Samsung planning to add iPhone 5 to lawsuit: Samsung is planning to add the iPhone 5 to a list of devices it says infringe on the company’s patents in an upcoming court case against Apple, but that decision won’t affect the device’s launch Friday.

The Korean company said in court filings Wednesday that it is likely to add the iPhone 5 to its court case in the Northern District Court of California.

Samsung, Reuters reported, told the court that it will come to a decision after it has had “reasonable opportunity” to examine Apple’s new phone, but that it “anticipates” it will find reason to include the phone in its court case.

In a statement, Samsung said: “We have always preferred to compete in the marketplace with our innovative products, rather than in courtrooms. However, Apple continues to take aggressive legal measures that will limit market competition. Under these circumstances, we have little choice but to take the steps necessary to protect our innovations and intellectual property rights.”

Video privacy: The Senate Judiciary Committee is discussing changes to the Video Privacy Protection Act on Thursday, about an amendment to the Cybersecurity Act that would allow companies such as Netflix to have users share the videos they are watching.

The VPPA was originally put into place after the Washington City Paper obtained a list of movie rentals by Supreme Court nominee Robert Bork, and Netflix and others have argued that the law is out of date. The VPPA is the reason that U.S. Facebook users cannot link their Netflix and Facebook accounts to share what they’re watching on the streaming service.

Iran laying groundwork for separate Internet: The Iranian government, trying to curb the influence of Western countries and build walls against cyberattacks, has reportedly taken what looks to be steps to shut its country’s Internet off from the rest of the world.

The Washington Post reported that the Iranian government has laid the groundwork for a “national online network” that would give it strict control over the flow of information.

Both the Obama administration and Internet freedom experts have expressed concern that the launch of such a network could act as a precedent for repressive governments across the globe, the report said.

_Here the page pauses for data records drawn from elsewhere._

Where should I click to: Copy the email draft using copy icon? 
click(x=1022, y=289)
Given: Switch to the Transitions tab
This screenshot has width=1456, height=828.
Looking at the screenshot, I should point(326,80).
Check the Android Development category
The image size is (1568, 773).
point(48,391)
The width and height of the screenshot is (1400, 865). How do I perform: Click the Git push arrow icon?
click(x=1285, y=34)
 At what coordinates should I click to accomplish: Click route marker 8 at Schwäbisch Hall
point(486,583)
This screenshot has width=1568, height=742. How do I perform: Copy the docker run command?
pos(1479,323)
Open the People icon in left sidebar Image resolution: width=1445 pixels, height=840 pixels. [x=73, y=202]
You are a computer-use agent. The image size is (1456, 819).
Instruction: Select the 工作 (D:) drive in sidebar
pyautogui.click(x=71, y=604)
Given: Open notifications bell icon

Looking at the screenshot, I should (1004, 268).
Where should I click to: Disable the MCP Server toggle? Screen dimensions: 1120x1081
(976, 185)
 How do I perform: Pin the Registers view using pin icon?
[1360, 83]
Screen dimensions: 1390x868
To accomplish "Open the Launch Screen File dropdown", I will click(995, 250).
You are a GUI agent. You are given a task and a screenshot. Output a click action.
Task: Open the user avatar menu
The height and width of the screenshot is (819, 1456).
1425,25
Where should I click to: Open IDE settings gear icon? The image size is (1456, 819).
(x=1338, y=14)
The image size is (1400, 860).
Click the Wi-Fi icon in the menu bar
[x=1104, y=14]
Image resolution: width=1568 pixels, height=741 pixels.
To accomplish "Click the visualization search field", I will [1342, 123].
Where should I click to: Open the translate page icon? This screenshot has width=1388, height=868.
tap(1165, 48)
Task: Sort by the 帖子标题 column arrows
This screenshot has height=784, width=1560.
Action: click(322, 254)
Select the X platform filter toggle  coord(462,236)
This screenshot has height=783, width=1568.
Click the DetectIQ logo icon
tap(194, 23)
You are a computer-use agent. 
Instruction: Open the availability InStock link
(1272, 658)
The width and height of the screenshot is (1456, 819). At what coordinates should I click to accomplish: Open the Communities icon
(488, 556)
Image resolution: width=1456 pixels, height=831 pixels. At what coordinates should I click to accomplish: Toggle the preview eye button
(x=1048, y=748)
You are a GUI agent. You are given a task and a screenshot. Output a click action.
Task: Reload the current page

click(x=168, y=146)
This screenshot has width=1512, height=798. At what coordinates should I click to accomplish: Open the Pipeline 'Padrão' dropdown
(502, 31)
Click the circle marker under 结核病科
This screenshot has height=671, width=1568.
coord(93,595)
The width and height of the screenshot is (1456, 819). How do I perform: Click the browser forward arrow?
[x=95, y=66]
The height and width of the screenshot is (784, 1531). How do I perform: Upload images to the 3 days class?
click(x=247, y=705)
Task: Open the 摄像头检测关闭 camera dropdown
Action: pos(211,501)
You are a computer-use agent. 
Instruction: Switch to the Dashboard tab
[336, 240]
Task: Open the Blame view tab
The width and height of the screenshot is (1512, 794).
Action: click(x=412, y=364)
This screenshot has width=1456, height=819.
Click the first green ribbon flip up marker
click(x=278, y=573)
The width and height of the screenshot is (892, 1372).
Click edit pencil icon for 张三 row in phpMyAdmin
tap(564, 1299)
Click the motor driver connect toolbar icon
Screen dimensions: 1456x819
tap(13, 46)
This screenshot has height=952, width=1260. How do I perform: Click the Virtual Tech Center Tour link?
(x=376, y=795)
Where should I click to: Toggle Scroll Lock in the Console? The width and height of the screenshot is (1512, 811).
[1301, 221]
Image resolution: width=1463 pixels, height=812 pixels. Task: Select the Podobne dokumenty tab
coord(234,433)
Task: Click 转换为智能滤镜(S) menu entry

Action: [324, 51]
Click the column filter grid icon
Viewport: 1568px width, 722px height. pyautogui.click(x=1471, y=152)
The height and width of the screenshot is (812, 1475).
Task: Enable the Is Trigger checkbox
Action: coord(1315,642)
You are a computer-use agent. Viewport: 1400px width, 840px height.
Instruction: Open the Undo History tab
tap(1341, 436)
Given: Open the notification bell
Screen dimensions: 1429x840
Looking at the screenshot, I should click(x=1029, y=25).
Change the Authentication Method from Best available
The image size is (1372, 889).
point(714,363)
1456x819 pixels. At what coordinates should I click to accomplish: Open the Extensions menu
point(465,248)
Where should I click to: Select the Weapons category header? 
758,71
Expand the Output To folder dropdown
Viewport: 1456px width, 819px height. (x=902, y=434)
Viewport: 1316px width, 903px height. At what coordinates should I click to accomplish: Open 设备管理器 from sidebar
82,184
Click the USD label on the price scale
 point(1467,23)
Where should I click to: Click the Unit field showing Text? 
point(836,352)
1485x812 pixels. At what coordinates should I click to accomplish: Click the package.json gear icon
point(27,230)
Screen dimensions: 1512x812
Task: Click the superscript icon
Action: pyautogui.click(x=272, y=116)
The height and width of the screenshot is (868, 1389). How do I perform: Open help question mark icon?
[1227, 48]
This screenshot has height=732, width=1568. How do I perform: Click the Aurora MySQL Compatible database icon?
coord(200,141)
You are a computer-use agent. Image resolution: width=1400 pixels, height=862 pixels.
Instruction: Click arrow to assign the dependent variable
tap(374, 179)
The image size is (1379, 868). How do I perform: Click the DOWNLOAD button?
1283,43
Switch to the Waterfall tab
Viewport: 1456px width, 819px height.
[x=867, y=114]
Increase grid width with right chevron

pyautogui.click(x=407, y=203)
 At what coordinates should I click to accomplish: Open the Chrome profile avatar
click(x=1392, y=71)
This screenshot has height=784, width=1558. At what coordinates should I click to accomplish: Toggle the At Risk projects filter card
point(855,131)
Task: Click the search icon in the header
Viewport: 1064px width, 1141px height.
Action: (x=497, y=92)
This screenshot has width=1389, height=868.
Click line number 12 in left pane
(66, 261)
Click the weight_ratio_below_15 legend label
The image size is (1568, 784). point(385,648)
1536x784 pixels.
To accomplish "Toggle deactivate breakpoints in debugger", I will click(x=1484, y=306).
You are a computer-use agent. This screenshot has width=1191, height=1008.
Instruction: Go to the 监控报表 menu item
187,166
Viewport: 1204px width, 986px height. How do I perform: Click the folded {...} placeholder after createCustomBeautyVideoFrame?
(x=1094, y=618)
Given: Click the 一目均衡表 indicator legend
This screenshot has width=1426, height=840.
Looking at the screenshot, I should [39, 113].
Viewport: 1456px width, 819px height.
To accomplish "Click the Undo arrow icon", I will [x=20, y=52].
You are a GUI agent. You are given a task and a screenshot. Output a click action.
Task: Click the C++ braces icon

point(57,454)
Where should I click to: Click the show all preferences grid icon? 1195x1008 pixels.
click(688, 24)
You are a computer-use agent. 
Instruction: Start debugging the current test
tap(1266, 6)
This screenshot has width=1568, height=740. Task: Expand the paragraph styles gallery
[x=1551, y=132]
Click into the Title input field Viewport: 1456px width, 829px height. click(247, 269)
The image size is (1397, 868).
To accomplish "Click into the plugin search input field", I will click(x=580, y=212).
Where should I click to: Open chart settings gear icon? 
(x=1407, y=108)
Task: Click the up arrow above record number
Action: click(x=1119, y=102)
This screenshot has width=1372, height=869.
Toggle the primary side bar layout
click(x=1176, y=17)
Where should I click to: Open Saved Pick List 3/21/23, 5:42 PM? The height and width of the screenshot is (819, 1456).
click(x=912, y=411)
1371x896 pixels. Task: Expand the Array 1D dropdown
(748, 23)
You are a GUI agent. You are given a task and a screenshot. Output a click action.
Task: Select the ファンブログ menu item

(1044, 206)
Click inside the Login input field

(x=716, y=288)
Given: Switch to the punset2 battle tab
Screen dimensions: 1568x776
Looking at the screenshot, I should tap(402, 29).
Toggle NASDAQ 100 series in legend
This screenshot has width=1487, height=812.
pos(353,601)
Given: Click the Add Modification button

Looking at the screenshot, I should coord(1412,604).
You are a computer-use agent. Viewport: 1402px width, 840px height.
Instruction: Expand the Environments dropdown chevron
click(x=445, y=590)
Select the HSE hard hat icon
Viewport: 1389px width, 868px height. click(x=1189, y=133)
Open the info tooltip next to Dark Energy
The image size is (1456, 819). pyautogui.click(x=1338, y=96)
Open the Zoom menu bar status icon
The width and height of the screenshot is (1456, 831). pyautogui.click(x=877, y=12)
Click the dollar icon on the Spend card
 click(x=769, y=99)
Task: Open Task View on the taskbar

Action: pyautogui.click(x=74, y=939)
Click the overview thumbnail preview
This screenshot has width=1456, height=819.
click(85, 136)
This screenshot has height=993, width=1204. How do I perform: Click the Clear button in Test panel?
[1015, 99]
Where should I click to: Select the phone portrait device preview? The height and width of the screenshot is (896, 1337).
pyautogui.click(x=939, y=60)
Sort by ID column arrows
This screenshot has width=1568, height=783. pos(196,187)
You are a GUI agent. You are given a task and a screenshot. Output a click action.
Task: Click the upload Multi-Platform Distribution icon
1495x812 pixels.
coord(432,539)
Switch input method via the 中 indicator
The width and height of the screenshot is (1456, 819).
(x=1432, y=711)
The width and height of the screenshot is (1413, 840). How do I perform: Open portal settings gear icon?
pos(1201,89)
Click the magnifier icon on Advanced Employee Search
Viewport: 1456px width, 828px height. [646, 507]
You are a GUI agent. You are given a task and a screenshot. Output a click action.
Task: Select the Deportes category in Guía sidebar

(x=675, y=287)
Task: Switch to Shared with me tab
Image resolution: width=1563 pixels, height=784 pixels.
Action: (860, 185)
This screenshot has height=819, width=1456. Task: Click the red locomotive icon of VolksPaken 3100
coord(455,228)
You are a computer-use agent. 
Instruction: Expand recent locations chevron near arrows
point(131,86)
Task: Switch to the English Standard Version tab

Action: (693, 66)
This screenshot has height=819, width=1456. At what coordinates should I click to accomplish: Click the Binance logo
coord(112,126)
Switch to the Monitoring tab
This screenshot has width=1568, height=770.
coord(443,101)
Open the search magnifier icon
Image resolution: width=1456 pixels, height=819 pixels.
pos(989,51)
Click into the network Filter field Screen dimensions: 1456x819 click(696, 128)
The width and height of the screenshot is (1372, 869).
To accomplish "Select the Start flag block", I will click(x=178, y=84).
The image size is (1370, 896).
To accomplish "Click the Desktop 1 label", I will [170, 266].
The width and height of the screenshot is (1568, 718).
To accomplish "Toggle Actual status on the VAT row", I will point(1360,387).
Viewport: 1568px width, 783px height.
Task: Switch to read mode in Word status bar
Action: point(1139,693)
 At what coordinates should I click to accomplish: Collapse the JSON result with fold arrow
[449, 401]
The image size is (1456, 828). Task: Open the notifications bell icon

Caucus names five top piracy countries: The Congressional International Anti-Piracy Caucus named five countries Thursday that it says have “high levels of piracy and the lack of legal protections for copyright”: China, Russia, Italy, Switzerland and Ukraine. The list identifies countries whose action — or inaction — on piracy “causes grave harm to American creators and to our economy as a whole.”

This is the first year Italy and Switzerland have appeared on the list. Italy, the report says, has not set a “sufficient” framework of laws to address the problem of piracy and has not shown leadership in developing one, the report said. Switzerland’s laws, the report said, are “inadequate.”

The report also identifies Canada and Spain as countries “in transition” following the implementation of stricter laws regarding copyright. Reps. Adam Schiff (D-Calif.) and Bob Goodlatte (R-Va.) and Sens. Sheldon Whitehouse (D-R.I.) and Orrin Hatch (R-Utah) chair the caucus.

FTC expects to close Google probe by year’s end: By the end of the year, the Federal Trade Commission expects to end its probe of Google and decide whether to seek legal action against the company for anticompetitive practices. According to a report from the New York Times, FTC Chairman Jon Leibowitz said that he believes the commission will meet its previously announced year-end deadline.

He did not say, according to the report, whether FTC staff has made any recommendations about an enforcement action to the commission.

Apple, publishers ask for Amazon interviews: Apple has subpoenaed Amazon in a Washington State court, PaidContent reported, to obtain information on interviews the Department of Justice conducted with Amazon employees regarding an e-book price-fixing case the government has filed against Apple and publishers.

The U.S. government objected to the request, according to a letter posted publicly Thursday.

“Apple is free to depose every one of the fourteen Amazon interviewees,” wrote antitrust lawyer Mark W. Ryan in a letter dated Sept. 13. “Apple may even ask Amazon witnesses about conversations with the government. But Apple is not entitled to invade our work product.”